With 1,184 square feet of sales area spread across three floors, the store is considerably smaller than the Desigual flagship in Tokyo’s Harajuku district, which opened last year. But more than its size, its location on one of Japan’s most iconic shopping avenues is what makes it significant.
“We were discussing where in Ginza [to open], because you could be on Chuo Dori, you could be in the secondary streets, you could even be located in a department store,” said Balazs Krizsanyik, Desigual’s country manager for Asia. “And at the end we made the brave decision to come to Chuo Dori and to adapt [to this location] with a new representation of the brand which is talking not only to the Japanese consumer, but to the Asian consumer as well.”
The design of the Ginza store is what Krizsanyik describes as more “urban” than the colorful facade of the Harajuku location. The black exterior is punctuated by three large reversed Ds, which are lit up subtly at night. Inside, similar LED rods are mixed with black metal mesh to create abstract patterns on the ceilings. Other design elements include stone floors, wood display blocks, and black clothing racks that can be moved around to change the layout of the space.
On the lower two levels of Desigual Ginza, customers will find a selection of the brand’s women’s and accessories collections, while men’s items and collaborations are on the third floor, where key pieces are displayed in LED frames along the corrugated silver metal back wall. To commemorate the opening of the store, the brand produced eight one-of-a-kind versions of its “iconic jacket” made with repurposed vintage denim. Each sells for 59,900 yen. Also exclusive to the store is a small unisex capsule collection of sleeveless T-shirts, a jacquard jacket, oversized shirts, and a sweatshirt and sweatpants, all in black and white prints and solids.
With sales of about 26.5 million euros in 2019, Japan is currently the fifth largest market worldwide for Desigual, and the largest outside of Europe. Last year sales in the country grew by 1.5 million euros. The brand first entered the country with the help of a local distributor ten years ago, and it opened its first store in Japan seven years ago in the southern city of Fukuoka. Now it counts 22 stores across the country, as well as 14 department store corners and a handful of e-commerce platforms. Its own online store opened in 2014, and as of last year, 19 percent of its turnover came from digital. Krizsanyik said that even before COVID-19 forced consumers to do more of their shopping online, Desigual’s e-commerce sales in Japan were growing by 28 percent. He expects that by 2022 digital sales will make up 30 percent of the brand’s total turnover in Japan.
With the opening of the Ginza store, Desigual now has a physical presence in all of Japan’s major shopping areas, and Krizsanyik said that while it focuses on growing its sales from these stores, it will also use what it has learned in the Japanese market to expand its business in other countries.

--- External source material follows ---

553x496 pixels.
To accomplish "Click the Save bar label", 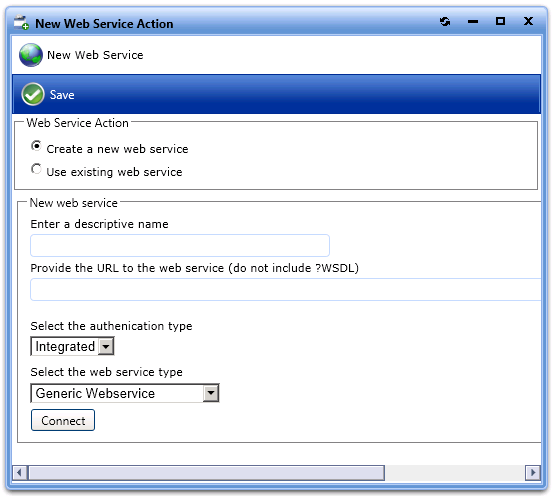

“We really believe that obviously there is untapped potential in China, which is our next focus after Japan. We will also focus on Southeast Asia and the emerging ASEAN markets, as well as Australia,” Krizsanyik said. “In all of these markets we are actually present with a distributor or with an online partner, but ahead of us we have the same work that we have already done in Japan. Building up, adding new channels, getting closer to the consumer. These are the things we are going to implement from now on in other markets. But Japan was a good school for us.”
Desigual is currently building its presence in China online via an exclusive partnership with Tmall. It had planned to enter the offline retail sector in that country in 2021, but this may be delayed due to the pandemic. The brand will also open its first two stores in India—both located in Delhi—later this month, in addition to three more later this year. In parallel, it is also looking at entering Thailand, Australia and Indonesia via local partners.

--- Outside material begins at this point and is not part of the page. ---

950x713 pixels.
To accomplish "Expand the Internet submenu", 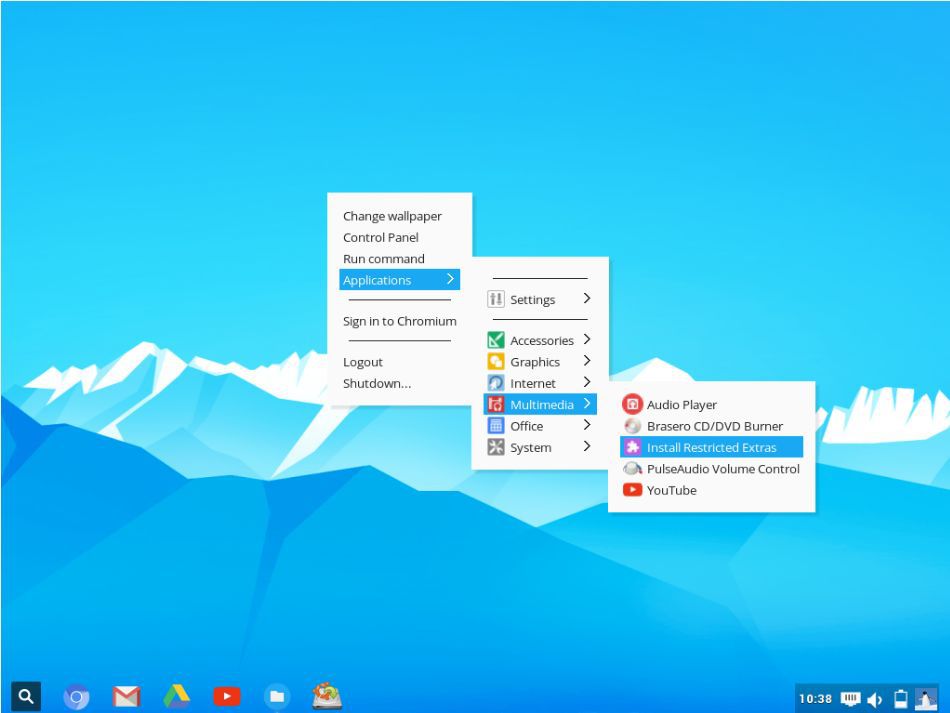I will (x=532, y=383).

Krizsanyik said that the brand was also one of the first to really bet on omnichannel retail, with fully integrated stock management and customer relationship management, as well as strong social media channels. Even in the Ginza store, if customers don’t find a particular piece they are looking for or if they don’t find it in their preferred size or color, they can have it ordered by staff in the store and it will be sent to them at home.
“The goal of omnichannel is to get the customer to be where they want to be. To have a nice store is not enough,” Krizsanyik said. “Eighty-five percent of our customers, before visiting any store, have already checked what is available online. And our brand ambassadors [in the stores] have to live up to that; they have to know the collection better than ever and they have to be able to offer whatever the consumer requests, regardless of if it’s in their stockroom or not.”